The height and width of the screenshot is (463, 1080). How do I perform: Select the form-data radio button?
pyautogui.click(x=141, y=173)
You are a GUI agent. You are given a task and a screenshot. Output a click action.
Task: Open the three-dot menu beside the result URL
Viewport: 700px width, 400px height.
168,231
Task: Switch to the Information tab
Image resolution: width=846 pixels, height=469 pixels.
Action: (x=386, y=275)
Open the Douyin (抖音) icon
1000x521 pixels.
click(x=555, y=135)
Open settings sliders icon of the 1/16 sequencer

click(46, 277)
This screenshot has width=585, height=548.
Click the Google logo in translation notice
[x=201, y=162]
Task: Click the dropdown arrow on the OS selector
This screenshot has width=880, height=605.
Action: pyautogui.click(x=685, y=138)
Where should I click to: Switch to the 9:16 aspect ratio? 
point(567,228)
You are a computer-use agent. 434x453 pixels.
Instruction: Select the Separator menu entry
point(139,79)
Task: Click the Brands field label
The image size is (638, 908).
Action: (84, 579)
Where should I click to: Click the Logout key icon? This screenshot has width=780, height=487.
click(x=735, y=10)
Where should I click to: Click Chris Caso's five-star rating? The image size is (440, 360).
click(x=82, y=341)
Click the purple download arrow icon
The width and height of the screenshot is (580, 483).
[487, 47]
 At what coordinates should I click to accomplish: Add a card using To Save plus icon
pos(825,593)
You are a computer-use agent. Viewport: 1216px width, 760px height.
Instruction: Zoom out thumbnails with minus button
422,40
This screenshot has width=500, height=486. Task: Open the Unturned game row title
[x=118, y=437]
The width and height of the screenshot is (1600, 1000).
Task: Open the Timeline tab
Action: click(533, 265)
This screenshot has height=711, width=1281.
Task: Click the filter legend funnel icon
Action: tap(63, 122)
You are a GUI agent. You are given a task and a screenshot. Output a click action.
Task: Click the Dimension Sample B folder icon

========================================

* [Work to be completed] Transcription of the entire listing, word for word, is required.

* [Solution to this task]
The height and width of the screenshot is (463, 1080). How do I perform: Select the form-data radio button?
pyautogui.click(x=141, y=173)
You are a GUI agent. You are given a task and a screenshot. Output a click action.
Task: Open the three-dot menu beside the result URL
Viewport: 700px width, 400px height.
168,231
Task: Switch to the Information tab
Image resolution: width=846 pixels, height=469 pixels.
Action: (x=386, y=275)
Open the Douyin (抖音) icon
1000x521 pixels.
click(x=555, y=135)
Open settings sliders icon of the 1/16 sequencer

click(46, 277)
This screenshot has width=585, height=548.
Click the Google logo in translation notice
[x=201, y=162]
Task: Click the dropdown arrow on the OS selector
This screenshot has width=880, height=605.
Action: pyautogui.click(x=685, y=138)
Where should I click to: Switch to the 9:16 aspect ratio? 
point(567,228)
You are a computer-use agent. 434x453 pixels.
Instruction: Select the Separator menu entry
point(139,79)
Task: Click the Brands field label
The image size is (638, 908).
Action: (84, 579)
Where should I click to: Click the Logout key icon? This screenshot has width=780, height=487.
click(x=735, y=10)
Where should I click to: Click Chris Caso's five-star rating? The image size is (440, 360).
click(x=82, y=341)
Click the purple download arrow icon
The width and height of the screenshot is (580, 483).
[487, 47]
 At what coordinates should I click to accomplish: Add a card using To Save plus icon
pos(825,593)
You are a computer-use agent. Viewport: 1216px width, 760px height.
Instruction: Zoom out thumbnails with minus button
422,40
This screenshot has width=500, height=486. Task: Open the Unturned game row title
[x=118, y=437]
The width and height of the screenshot is (1600, 1000).
Task: Open the Timeline tab
Action: click(533, 265)
This screenshot has height=711, width=1281.
Task: Click the filter legend funnel icon
Action: tap(63, 122)
You are a GUI agent. You are given a task and a screenshot. Output a click action.
Task: Click the Dimension Sample B folder icon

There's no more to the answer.